这具有复杂度 O(len(x) * num_samples ** 2)。

Parameters

x (Tensor) – 一批数据。
num_samples (int) – 蒙特卡洛样本的数量。默认为 self.num_samples，其默认值为 100。
batch_size (int) – 批量大小。默认为 len(x)。

Returns

一个大小为len(x)的估计效果张量。

Return type

Tensor

to_script_module()[source]¶

使用torch.jit.trace_module()编译此模块，假设self已经适应数据。

Returns: 一个带有ite()方法的self的追踪版本。
Return type: torch.jit.ScriptModule

training: bool¶

CEVAE组件¶

class Model(config)[source]¶

基础类：pyro.nn.module.PyroModule

具有潜在混杂因素 z 和二元处理 t 的因果模型的生成模型：

z ~ p(z)      # latent confounder
x ~ p(x|z)    # partial noisy observation of z
t ~ p(t|z)    # treatment, whose application is biased by z
y ~ p(y|t,z)  # outcome

这些分布中的每一个都由神经网络定义。y 分布由一对不相交的神经网络定义，分别定义 p(y|t=0,z) 和 p(y|t=1,z)；这允许高度不平衡的处理。

Parameters: config (dict) – 一个字典，指定 feature_dim, latent_dim, hidden_dim, num_layers, 和 outcome_dist。
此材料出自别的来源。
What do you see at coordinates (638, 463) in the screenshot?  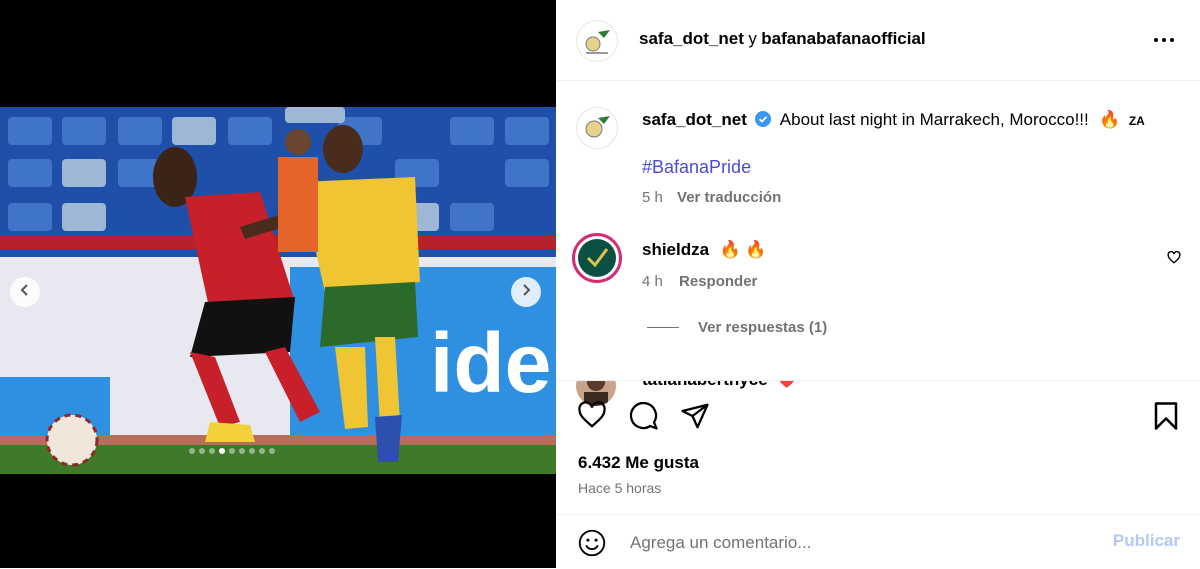 I see `likes-count: 6.432 Me gusta` at bounding box center [638, 463].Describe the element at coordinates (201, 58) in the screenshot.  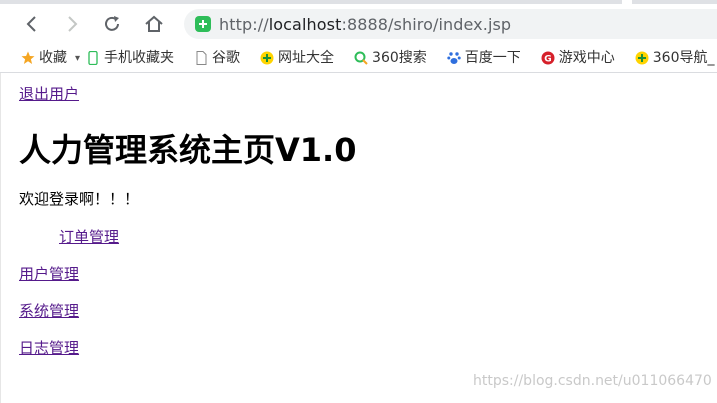
I see `page-icon` at that location.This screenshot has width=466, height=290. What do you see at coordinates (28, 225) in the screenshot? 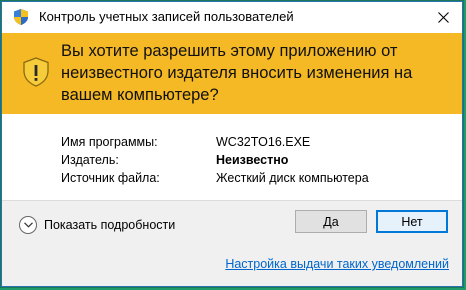
I see `chevron-down-icon` at bounding box center [28, 225].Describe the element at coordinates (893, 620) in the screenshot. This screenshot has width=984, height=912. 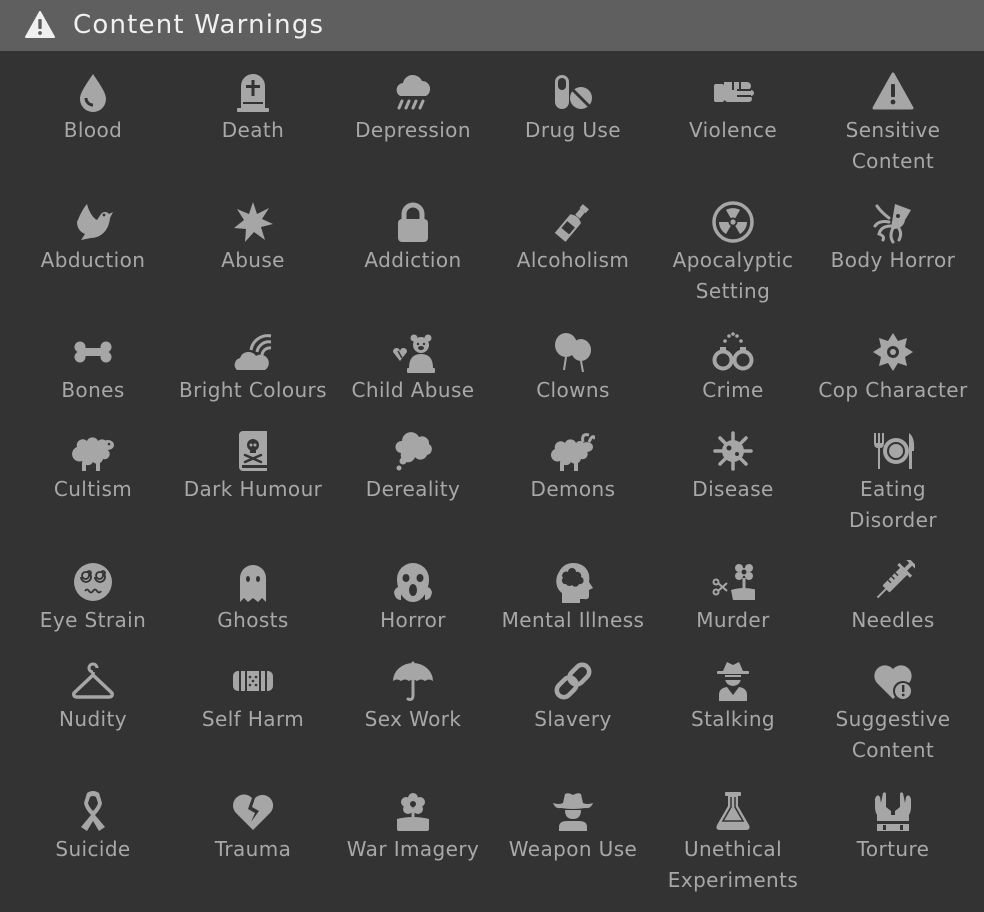
I see `warning-label: Needles` at that location.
forward(x, t=None, y=None, size=None)[source]¶

y_mean(x, t=None)[source]¶

z_dist()[source]¶

x_dist(z)[source]¶

y_dist(t, z)[source]¶

t_dist(z)[source]¶

training: bool¶

class Guide(config)[source]¶

基础类：pyro.nn.module.PyroModule

用于因果效应估计的推理模型，包含潜在混杂因素 z 和二元处理 t:

t ~ q(t|x)      # treatment
y ~ q(y|t,x)    # outcome
z ~ q(z|y,t,x)  # latent confounder, an embedding

这些分布中的每一个都是由神经网络定义的。y 和 z 分布由定义 p(-|t=0,...) 和 p(-|t=1,...) 的不相交的神经网络对定义；这允许高度不平衡的处理。

Parameters: config (dict) – 一个字典，指定 feature_dim, latent_dim, hidden_dim, num_layers, 和 outcome_dist。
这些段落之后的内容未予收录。